Wisconsin Elections Commission
- Election Observer Rules-at-a-Glance (PDF)
The State of Wisconsin permits individuals to observe voting and the election administration process at polling places on Election Day. It also permits observers to view the absentee voting process in the municipal clerk's office, central count processes, recounts, and voting in residential care facilities and nursing homes.
These Rules-at-a-Glance outline the Wisconsin Elections Commission's interpretation of statutes governing the conduct of election observers.
At the Polling Place, an Election Observer must:
- Notify the chief election inspector she/he is at the polling place to observe
- Follow the directives of the chief election inspector or designee
- Provide photo identification
- Complete and sign an election observer log
- Wear an Election Observer tag or badge
- The chief election inspector is in charge of the polling place. All inquiries should be made of the chief election inspector or designee
- Challenges to voters must be filed with the chief election inspector or designee. Follow the process outlined by Wisconsin Administrative Rule EL Chapter 9
- Candidates are allowed in the polling place only after it has closed at 8:00 p.m.
- Polling places in Wisconsin are open from 7:00 a.m. until 8:00 p.m.
- End of night procedures, including the counting of ballots, are conducted as an open meeting and members of the public may observe.
Observers are not entitled to view registration forms, proof of residence documents or the observer log on Election Day. Observers may ask the chief inspector or designee to view other documents, such as the poll list, that are available when doing so will not delay or disrupt the process, but this may not be possible when polls are busy, and they may not view confidential information. The chief inspector or designee has sole discretion to determine whether such documents may be viewed or photographed during voting hours.
Election Observers may not:
- Engage in electioneering*
- Video and still cameras are not allowed
- Handle official election documents
- Have conversations about candidates, parties or ballot questions
- Make calls / use cell phones for voice calls inside the polling area (texting or other silent usage is acceptable if it is not disruptive)
- Wear clothing or buttons related to candidates, parties or referenda that is intended to influence the election
- Interact with voters, except when requested
- View confidential information on the poll list.
- Enter vehicles of curbside voters
* Electioneering is defined in Wisconsin law as any activity which is intended to influence voting at an Election. Wis Stat. § 12. 03
Observers from communications media organizations shall identify themselves and the organization they represent to the chief inspector upon arriving at the polling place. The inspector shall record the information on the EL-104, Inspectors Statement. Video and still cameras are allowed if their use is not disruptive or show how an elector has voted.

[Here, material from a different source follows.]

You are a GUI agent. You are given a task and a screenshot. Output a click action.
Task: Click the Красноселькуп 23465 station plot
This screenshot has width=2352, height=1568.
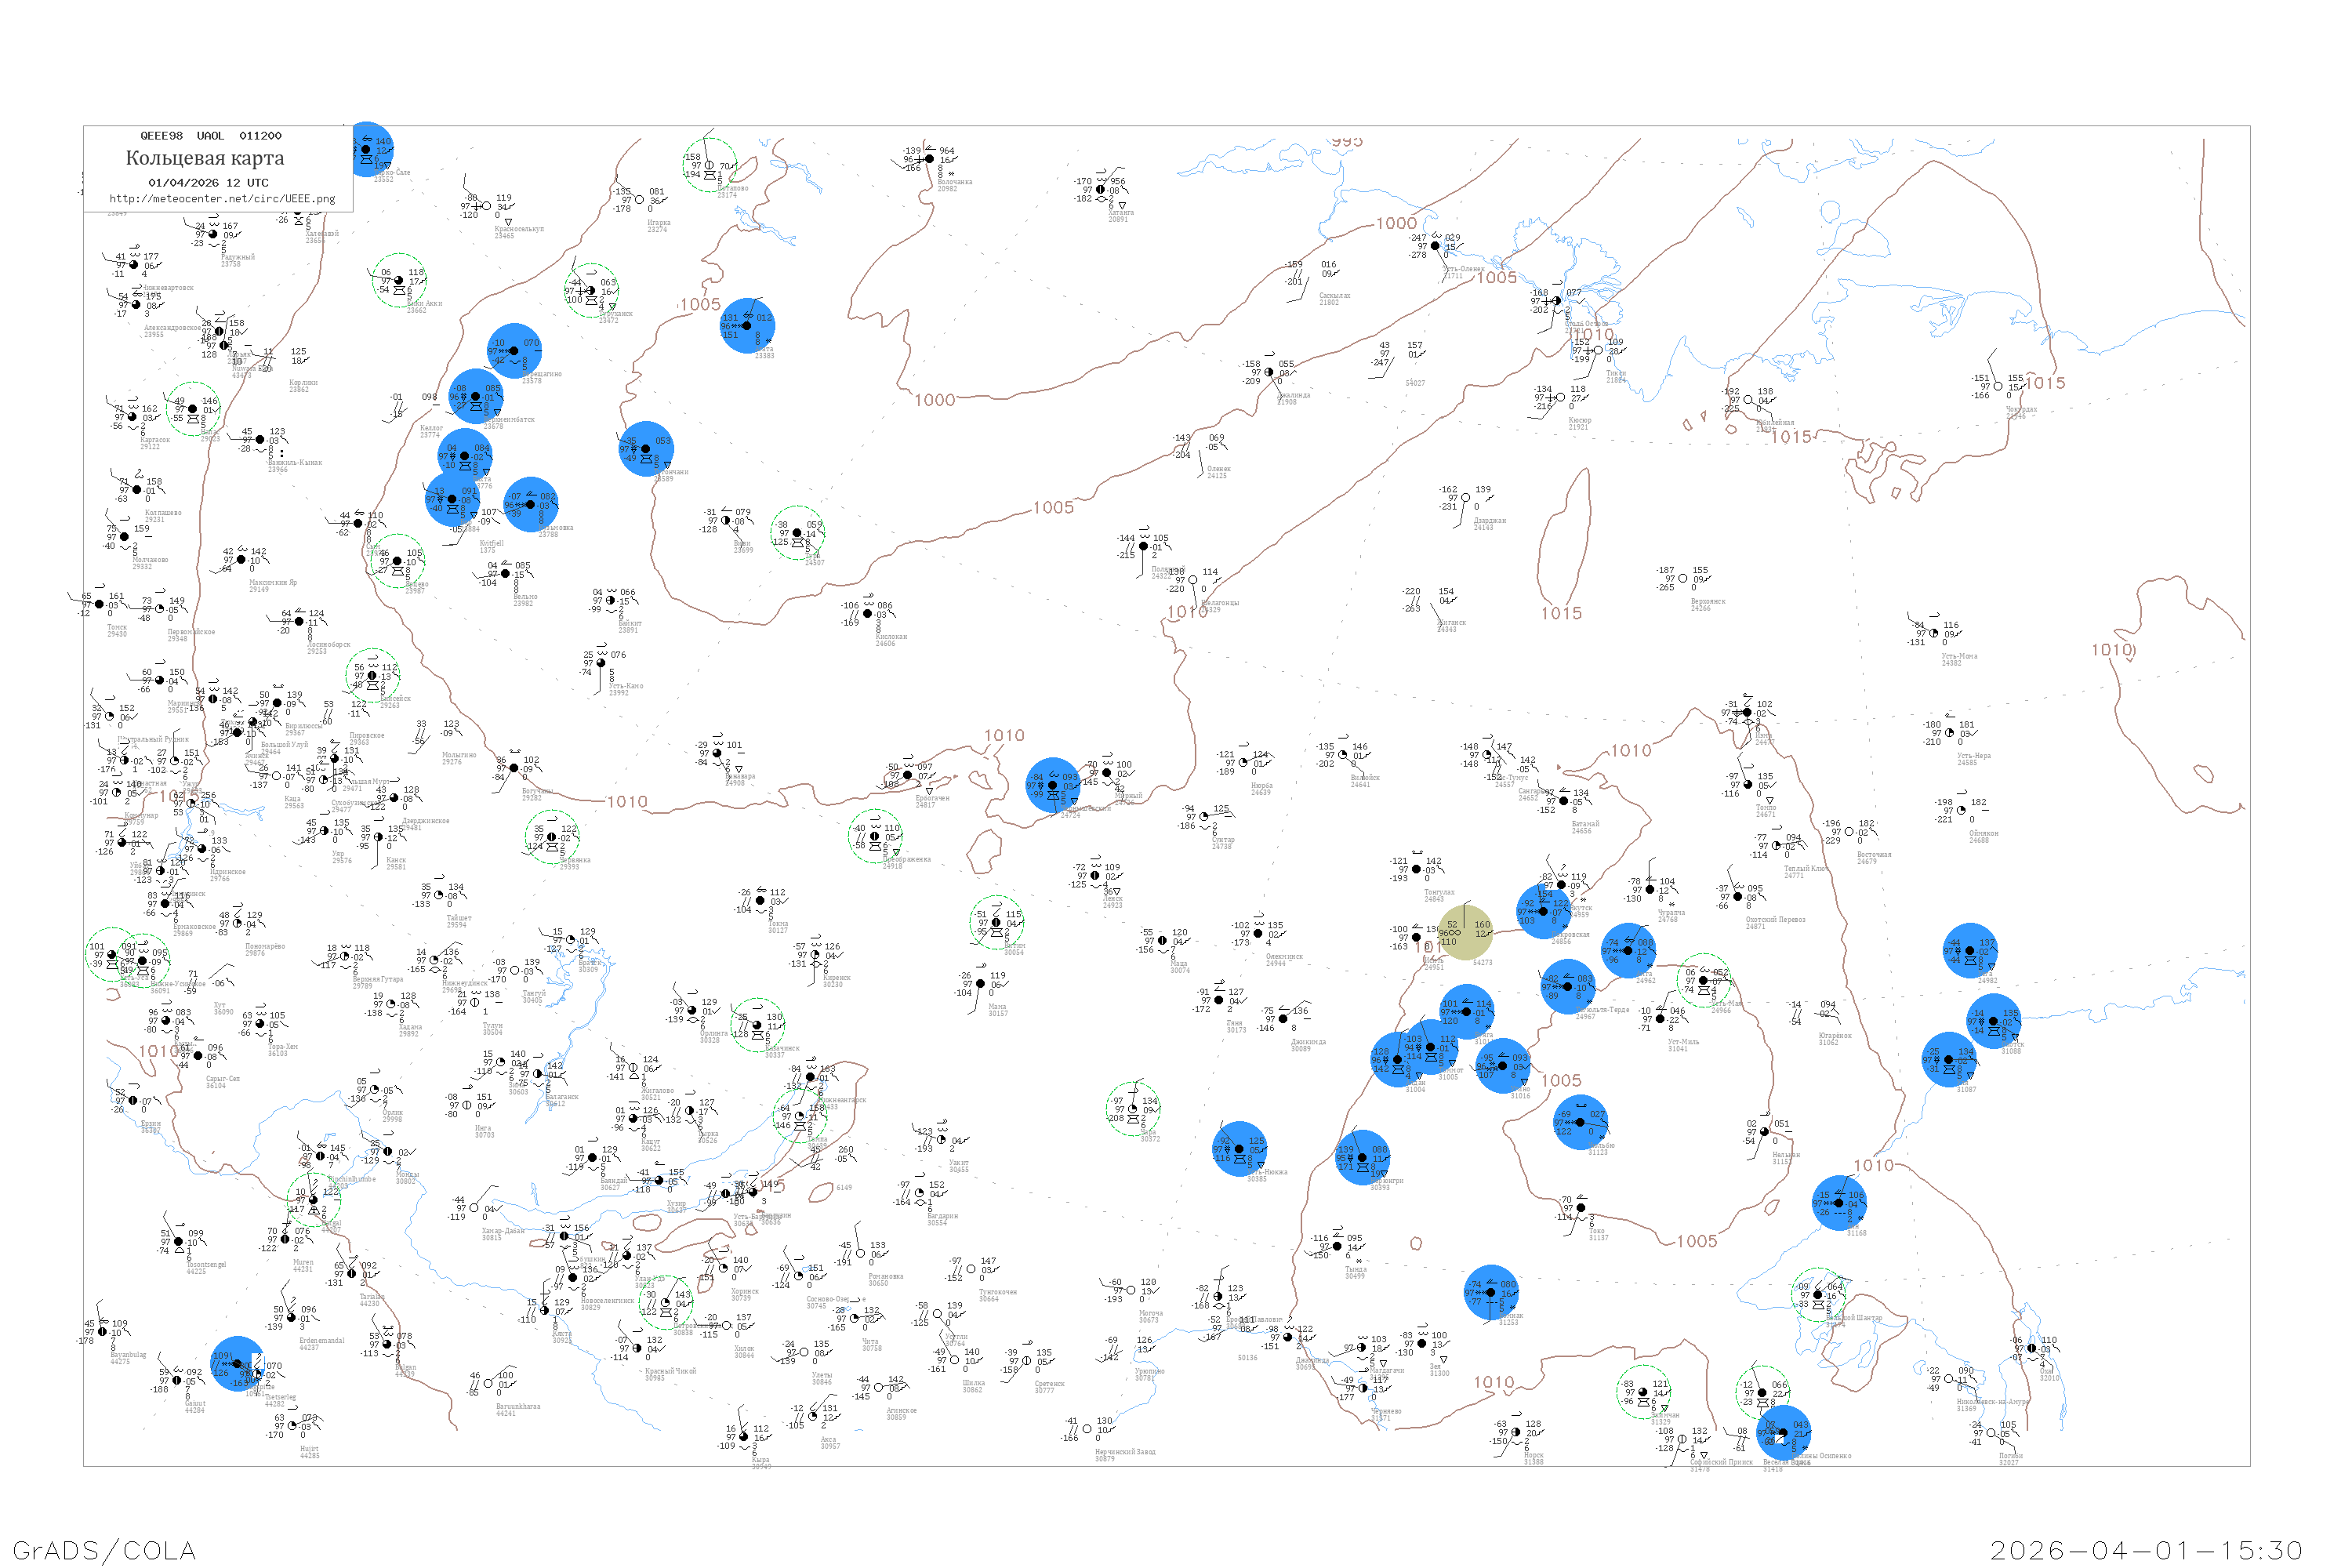tap(487, 206)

Polling Place Accessibility Assessments:
Individuals may assess accessibility requirements in Wisconsin polling places if the following rules are observed:
- Assessors should notify the municipal clerk at least 24 hours in advance
- Assessors may wear identifying name tags or shirts
- Assessors may work outside the observers’ area unless their work is judged to be disruptive
- Assessors may take still photos or videotape for documentation if their use is not disruptive
- Election officials - clerks, chief election inspectors and poll workers -should facilitate the work of accessibility assessors
Election Observation at Other Locations
Municipal Clerk's Office
Observers may be present during absentee voting in the clerk's office (if it's in a public location). The municipal clerk is in charge, and observers shall follow the clerk's directives. Video and still cameras are not allowed.
Residential Care Facilities & Nursing Homes
Only observers appointed by the two major political parties may be present during absentee voting in residential care facilities and nursing homes. The special voting deputies are in charge, and observers shall follow the deputies’ directives. Video and still cameras are not allowed.
Observers may be present during absentee voting in a centralized vote counting location. The municipal clerk is in charge, and observers shall follow the clerk's directives. Video and still cameras are allowed if their use is not disruptive or show how an elector has voted.
Observers may be present during election recounts, including candidates and their counsel. The board of canvassers is in charge, and observers shall follow the board's directives. Video and still cameras are allowed if their use is not disruptive or show how an elector has voted.